Je ne prétends pas être parfait. Je parle en anglais à l’école, et même si je le fais moins qu’en français, oui, je le fais. Mais je l’accepte. D’autres, non. Je ne serai jamais parfait, ni moi, ni mes compatriotes. Dans ce milieu, ce serait littéralement impossible. Et l’impossible, on ne l’atteindra jamais, mais il nous sert de lanterne.

Pourquoi je ne suis pas à La Nuit sur l’étang

Pour ma génération, La Nuit sur l’étang c’est un show rock parmi tant d’autres. C’est un show rock auquel on associe une certaine mythologie, puisqu’on nous dit que ça a déjà été autre chose qu’un simple show.

Ça a déjà été une soirée de party, un rassemblement, une célébration de l’art, de la musique, de la poésie, du théâtre. Me semble que c’était une façon de se faire notre propre Nuit de la poésie. Me semble que c’est censé représenter «la folie collective d’un peuple en party», non?

J’ai souvent ressenti un devoir, ou une obligation personnelle d’aller à La Nuit. Pas nécessairement pour les artistes, qui souvent ne m’intéressaient pas, mais pour avoir l’impression de participer à quelque chose. J’y allais, soit comme bénévole, soit comme consommateur, et j’étais souvent déçu. Pas nécessairement par les artistes, qui malgré leur anonymat relatif et/ou leur manque de compréhension du contexte donnaient des bonnes performances, mais par le manque de party, le manque de dynamisme, la banalité de la chose.

J’y allais, principalement (malheureusement) pour démontrer que les jeunes participaient encore à la culture franco-ontarienne.

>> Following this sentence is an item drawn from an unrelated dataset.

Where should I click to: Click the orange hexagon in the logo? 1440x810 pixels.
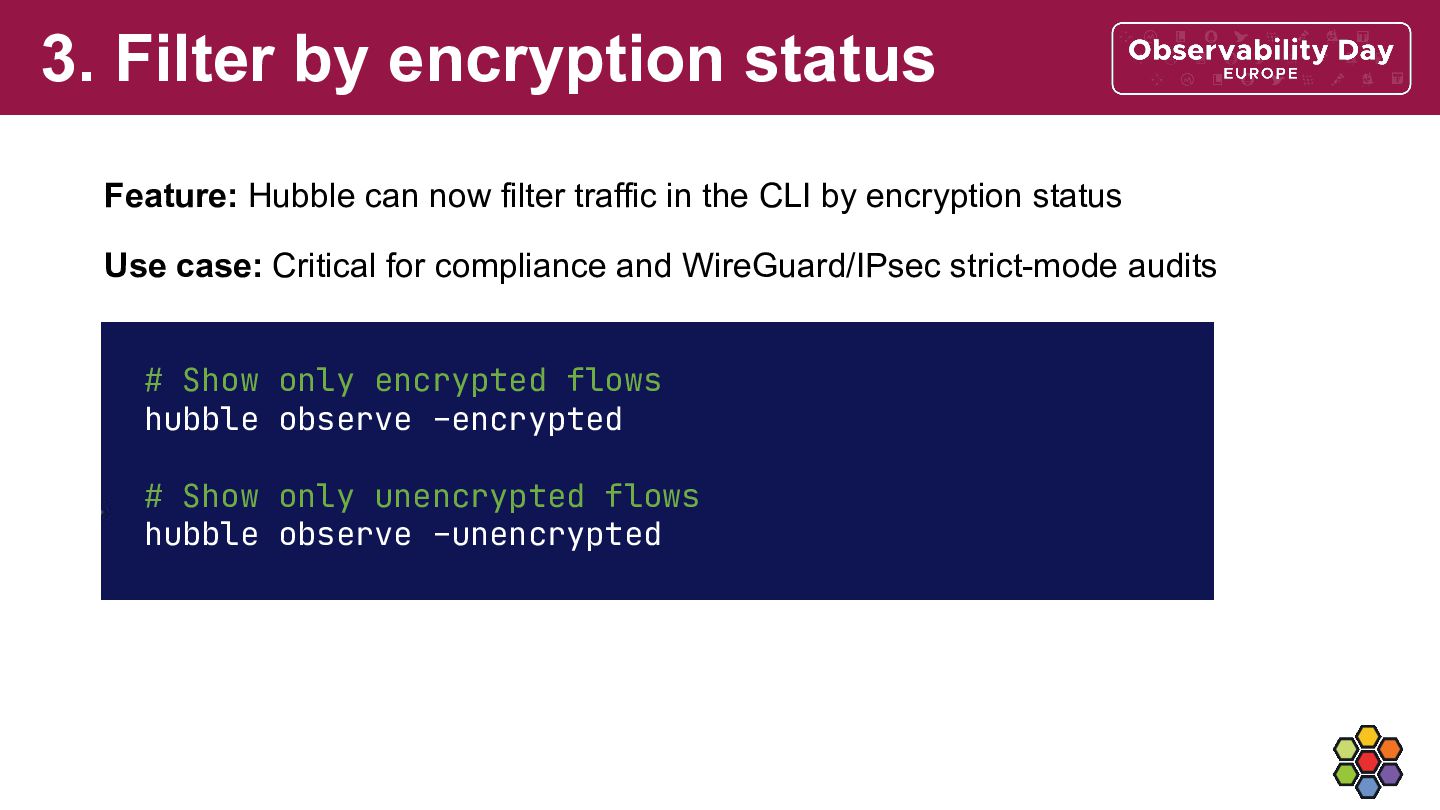pos(1390,749)
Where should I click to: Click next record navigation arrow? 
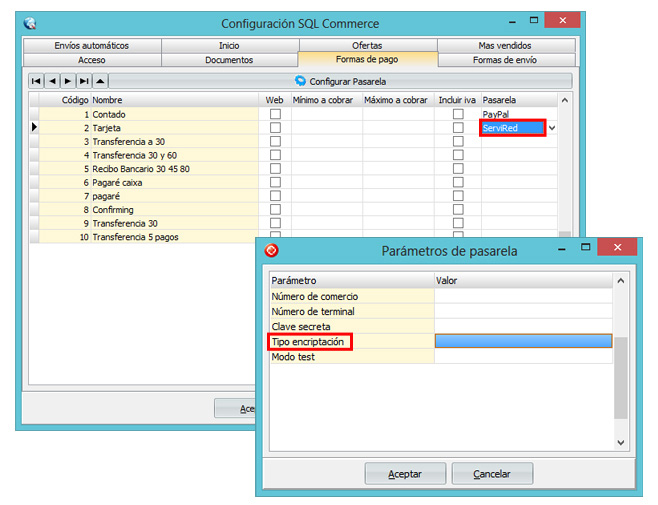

Il y a quelques années que je ne suis pas allé à La Nuit sur l’étang. Ce n’est pas entièrement de ma faute, je n’habitais plus à Sudbury. Bien sûr, j’aurais pu faire la route et revenir voir ma famille pour une fin de semaine, mais tant qu’à faire 8 heures de route, je pouvais voir d’aussi bons, sinon de meilleurs shows à Montréal. D’après ce que m’ont raconté mes amis sudburois lors de mon exil, je n’ai pas manqué grand-chose. J’ai manqué quelques shows rock.

Revenu maintenant dans mon cratère, dans mon étang, dans mon talus de bleuets, je ne ressens plus ce besoin d’aller à La Nuit sur l’étang. Je ne ressens plus ce besoin de prouver que les jeunes s’impliquent; on l’a prouvé avec taGueule, on l’a prouvé avec des shows de Malajube, de Dumas, des Vulgaires Machins, on continue de le prouver et en ce sens, je ne suis plus aussi inquiet que je l’ai déjà été sur la place des jeunes dans la communauté. Mais à travers tout ça, notre folie collective ne passe plus que par La Nuit sur l’étang.

En cette 39ième Nuit sur l’étang, j’ai autre chose à faire. J’ai déjà vu en spectacle la plupart des artistes invités, et je n’ai pas envie de voir un show rock parmi tant d’autres.